• _EXTRACTED ENTRIES_

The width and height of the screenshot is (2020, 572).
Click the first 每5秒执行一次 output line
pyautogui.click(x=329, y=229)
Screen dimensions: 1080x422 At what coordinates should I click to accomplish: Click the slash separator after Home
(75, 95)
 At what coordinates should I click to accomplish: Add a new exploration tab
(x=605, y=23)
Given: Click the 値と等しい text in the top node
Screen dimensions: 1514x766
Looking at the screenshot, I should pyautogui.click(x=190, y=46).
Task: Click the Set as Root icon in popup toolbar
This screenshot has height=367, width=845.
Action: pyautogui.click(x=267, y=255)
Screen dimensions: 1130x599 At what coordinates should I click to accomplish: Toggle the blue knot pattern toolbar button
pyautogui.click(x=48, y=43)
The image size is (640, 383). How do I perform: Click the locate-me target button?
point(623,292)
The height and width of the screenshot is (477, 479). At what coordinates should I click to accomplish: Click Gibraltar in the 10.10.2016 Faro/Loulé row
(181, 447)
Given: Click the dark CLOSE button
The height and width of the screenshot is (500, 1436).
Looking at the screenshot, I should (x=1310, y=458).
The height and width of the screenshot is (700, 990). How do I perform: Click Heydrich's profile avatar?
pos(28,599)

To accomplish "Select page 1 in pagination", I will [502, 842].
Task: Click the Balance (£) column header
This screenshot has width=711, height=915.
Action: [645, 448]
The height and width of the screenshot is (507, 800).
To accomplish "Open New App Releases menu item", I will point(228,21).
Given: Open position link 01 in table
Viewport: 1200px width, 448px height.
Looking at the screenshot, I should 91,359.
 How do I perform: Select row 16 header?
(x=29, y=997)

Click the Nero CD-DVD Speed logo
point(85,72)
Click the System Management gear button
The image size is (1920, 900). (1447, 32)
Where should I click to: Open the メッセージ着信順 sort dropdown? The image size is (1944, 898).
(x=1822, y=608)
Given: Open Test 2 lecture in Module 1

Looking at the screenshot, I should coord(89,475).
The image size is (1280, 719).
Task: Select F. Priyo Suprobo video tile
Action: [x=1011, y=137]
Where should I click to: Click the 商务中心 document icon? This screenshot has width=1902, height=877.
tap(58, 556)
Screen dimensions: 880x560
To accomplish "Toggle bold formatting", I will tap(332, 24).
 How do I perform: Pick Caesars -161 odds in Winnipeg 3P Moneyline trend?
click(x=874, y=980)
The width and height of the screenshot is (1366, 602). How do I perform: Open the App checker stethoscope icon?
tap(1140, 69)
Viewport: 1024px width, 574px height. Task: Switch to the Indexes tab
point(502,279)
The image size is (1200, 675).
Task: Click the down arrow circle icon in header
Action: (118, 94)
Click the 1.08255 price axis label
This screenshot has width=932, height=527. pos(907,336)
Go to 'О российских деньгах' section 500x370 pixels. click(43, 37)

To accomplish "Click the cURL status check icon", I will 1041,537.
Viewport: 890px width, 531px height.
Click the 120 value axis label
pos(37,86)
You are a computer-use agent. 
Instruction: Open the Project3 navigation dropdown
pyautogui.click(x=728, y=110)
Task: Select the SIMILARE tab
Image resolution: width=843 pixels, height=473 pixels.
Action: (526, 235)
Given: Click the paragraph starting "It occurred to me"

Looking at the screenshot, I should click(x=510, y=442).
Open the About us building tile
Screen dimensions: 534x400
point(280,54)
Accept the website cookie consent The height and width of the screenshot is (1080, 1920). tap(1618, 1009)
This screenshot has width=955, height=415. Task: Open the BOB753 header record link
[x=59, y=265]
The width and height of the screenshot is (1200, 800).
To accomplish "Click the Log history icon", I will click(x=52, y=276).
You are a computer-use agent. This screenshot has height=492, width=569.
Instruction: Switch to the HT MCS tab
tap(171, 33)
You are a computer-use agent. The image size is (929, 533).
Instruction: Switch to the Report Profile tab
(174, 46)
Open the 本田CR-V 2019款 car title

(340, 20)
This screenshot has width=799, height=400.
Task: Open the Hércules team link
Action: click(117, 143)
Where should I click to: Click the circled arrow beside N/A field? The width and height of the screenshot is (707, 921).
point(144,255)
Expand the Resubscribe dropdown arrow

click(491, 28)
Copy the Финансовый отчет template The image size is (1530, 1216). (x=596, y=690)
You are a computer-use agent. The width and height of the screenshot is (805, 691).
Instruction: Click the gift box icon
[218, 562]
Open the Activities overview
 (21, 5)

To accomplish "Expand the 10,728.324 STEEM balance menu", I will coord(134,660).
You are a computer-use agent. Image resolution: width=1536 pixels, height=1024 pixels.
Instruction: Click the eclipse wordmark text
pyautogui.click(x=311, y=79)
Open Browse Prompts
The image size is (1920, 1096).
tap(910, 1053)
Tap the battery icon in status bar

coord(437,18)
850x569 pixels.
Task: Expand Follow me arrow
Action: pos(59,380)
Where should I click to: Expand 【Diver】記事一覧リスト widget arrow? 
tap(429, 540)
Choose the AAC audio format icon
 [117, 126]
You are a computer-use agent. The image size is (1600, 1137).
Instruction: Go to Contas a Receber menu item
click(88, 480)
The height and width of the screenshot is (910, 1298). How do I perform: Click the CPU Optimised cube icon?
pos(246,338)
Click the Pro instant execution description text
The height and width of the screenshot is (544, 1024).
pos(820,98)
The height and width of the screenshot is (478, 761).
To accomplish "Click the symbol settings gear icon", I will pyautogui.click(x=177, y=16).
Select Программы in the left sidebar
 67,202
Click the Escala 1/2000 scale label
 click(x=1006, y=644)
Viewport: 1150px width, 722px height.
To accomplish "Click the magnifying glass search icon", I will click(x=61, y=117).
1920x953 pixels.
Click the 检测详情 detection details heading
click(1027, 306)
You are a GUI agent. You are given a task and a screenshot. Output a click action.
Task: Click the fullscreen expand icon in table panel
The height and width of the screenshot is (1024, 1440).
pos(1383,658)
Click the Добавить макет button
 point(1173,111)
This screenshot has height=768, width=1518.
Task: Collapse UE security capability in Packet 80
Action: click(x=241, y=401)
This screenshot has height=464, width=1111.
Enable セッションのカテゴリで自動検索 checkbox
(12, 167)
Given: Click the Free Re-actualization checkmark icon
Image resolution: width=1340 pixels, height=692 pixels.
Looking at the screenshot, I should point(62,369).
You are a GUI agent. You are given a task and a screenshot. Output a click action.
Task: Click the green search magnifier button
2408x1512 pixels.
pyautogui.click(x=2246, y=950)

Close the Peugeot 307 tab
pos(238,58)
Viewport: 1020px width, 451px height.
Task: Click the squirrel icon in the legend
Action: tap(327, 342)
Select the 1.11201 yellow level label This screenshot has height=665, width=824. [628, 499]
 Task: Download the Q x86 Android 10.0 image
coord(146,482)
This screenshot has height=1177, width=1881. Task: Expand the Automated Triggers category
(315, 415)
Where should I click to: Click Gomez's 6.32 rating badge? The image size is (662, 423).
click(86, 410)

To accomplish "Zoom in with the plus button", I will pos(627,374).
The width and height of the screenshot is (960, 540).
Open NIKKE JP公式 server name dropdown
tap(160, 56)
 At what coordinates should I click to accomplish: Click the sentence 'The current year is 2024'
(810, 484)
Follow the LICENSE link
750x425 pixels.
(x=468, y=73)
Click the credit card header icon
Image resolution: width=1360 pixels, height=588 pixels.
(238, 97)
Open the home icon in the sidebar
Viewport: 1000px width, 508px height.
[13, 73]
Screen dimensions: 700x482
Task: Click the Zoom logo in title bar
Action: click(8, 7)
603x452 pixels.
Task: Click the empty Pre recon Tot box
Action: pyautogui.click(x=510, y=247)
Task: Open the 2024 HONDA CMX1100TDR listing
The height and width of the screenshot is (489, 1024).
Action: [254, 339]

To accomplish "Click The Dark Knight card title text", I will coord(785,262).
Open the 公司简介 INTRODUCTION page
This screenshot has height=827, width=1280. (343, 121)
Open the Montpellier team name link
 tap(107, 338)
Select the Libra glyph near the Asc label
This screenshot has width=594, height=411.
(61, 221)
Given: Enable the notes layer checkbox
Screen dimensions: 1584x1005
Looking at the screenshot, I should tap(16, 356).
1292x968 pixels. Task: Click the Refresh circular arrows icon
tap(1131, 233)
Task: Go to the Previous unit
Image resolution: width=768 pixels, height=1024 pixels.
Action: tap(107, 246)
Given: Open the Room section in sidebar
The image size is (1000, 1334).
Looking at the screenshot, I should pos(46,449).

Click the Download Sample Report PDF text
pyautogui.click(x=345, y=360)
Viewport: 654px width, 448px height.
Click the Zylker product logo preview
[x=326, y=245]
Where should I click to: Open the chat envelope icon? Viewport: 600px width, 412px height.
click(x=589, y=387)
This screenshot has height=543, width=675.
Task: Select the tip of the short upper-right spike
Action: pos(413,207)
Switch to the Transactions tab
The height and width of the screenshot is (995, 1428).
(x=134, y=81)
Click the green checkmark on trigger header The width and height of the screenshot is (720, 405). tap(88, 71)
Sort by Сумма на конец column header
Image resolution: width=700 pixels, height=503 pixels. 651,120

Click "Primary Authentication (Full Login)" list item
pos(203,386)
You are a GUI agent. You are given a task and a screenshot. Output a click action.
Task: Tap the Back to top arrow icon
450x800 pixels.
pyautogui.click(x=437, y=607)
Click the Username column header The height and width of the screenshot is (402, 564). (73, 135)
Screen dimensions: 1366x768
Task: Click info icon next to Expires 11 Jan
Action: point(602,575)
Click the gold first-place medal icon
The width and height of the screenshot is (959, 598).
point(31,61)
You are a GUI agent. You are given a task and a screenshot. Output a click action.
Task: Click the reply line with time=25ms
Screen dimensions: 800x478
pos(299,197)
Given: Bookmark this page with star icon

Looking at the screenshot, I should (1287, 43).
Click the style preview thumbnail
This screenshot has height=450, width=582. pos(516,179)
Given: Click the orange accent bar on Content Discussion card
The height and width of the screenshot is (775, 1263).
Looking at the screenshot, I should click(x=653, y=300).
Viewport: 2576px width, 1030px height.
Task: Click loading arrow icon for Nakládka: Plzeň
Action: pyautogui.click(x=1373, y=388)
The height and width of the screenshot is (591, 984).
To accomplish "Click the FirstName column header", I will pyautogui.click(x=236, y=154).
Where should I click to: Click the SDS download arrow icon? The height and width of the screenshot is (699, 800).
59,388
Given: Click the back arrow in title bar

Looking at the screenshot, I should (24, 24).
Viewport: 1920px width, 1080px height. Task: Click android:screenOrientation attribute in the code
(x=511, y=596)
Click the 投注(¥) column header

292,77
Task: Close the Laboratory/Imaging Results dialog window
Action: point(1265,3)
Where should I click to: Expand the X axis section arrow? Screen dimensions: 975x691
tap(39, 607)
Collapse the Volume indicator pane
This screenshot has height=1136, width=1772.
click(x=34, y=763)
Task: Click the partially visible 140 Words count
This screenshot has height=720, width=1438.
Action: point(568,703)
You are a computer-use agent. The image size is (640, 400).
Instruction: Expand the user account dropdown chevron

• _ACTIVITY_
Go through the entries and report every line with the string "table".

• _EXERCISE RESPONSE_
Given: Open position link 01 in table
Task: Click the fullscreen expand icon in table panel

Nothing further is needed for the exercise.